Your goal:
Return the lines unchanged, starting at the line containing "You are a GUI" and continuing through the last line. Leave the pictures out of your answer.

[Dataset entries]

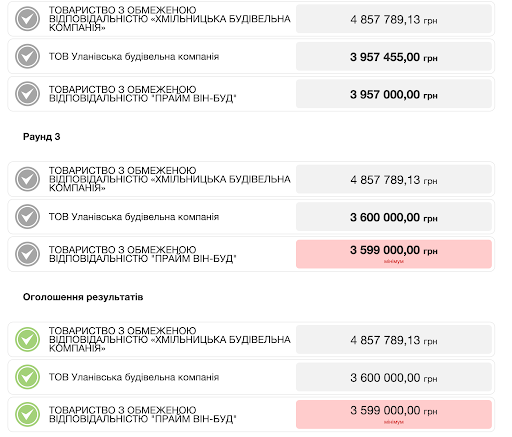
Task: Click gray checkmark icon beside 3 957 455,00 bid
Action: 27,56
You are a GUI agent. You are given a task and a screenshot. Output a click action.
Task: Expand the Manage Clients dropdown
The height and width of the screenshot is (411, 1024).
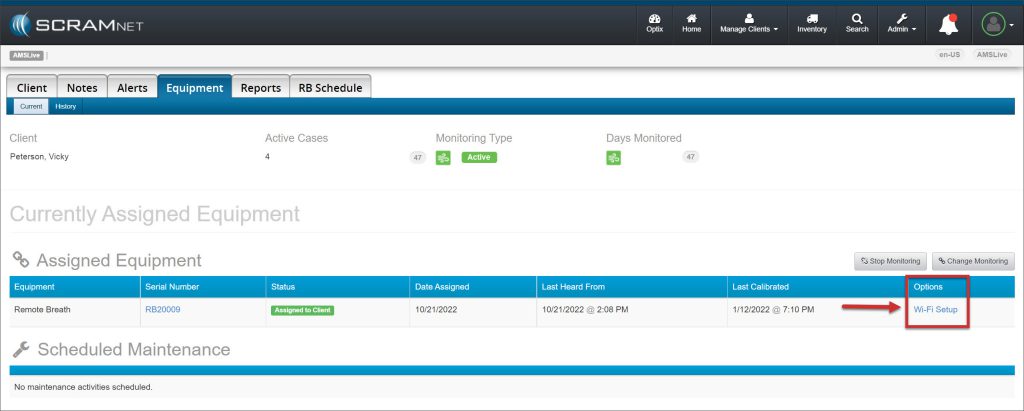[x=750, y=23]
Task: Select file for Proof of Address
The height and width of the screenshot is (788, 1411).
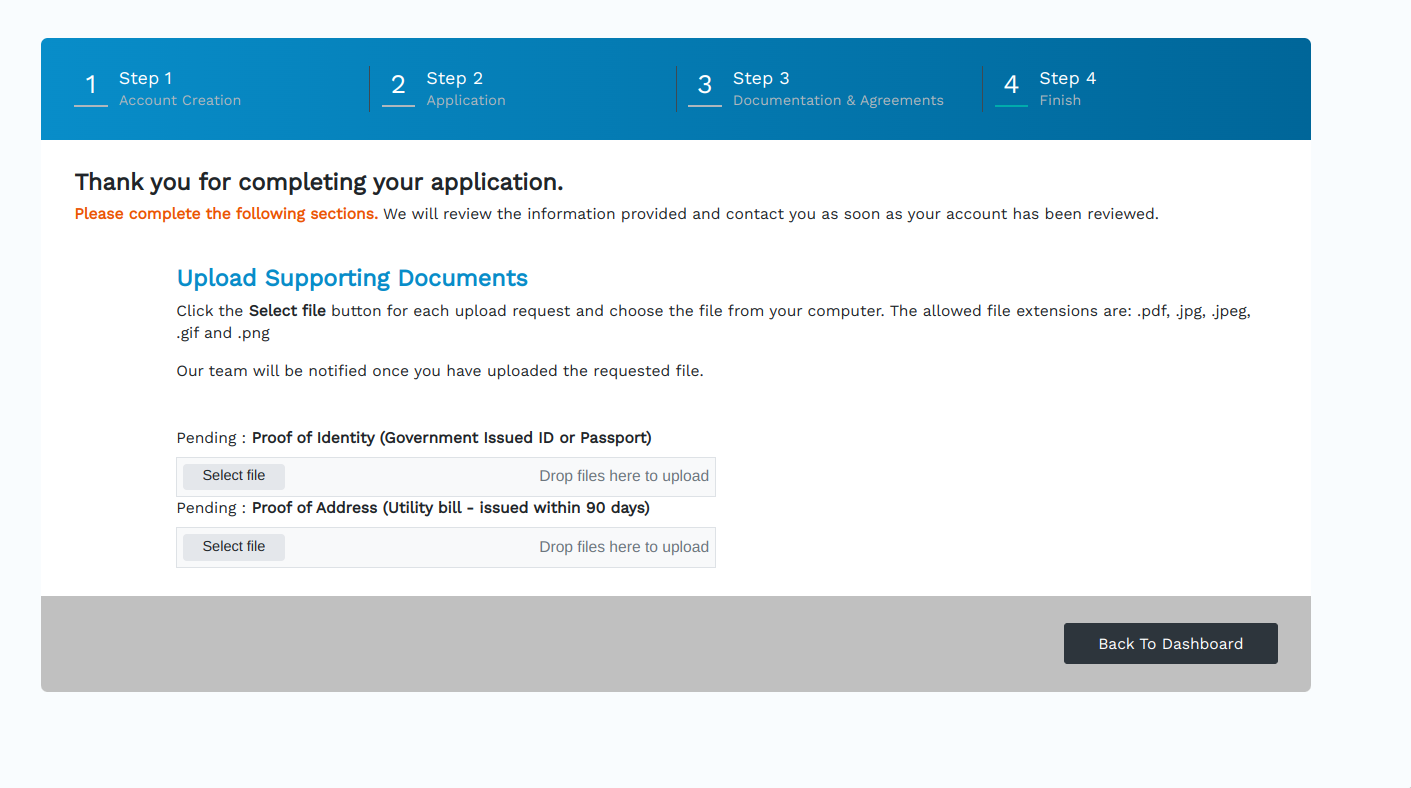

Expected output:
You are a GUI agent. You are given a task and a screenshot. Output a click action.
Task: Expand the Manage Clients dropdown
The height and width of the screenshot is (411, 1024).
[x=750, y=23]
Task: Select file for Proof of Address
The height and width of the screenshot is (788, 1411).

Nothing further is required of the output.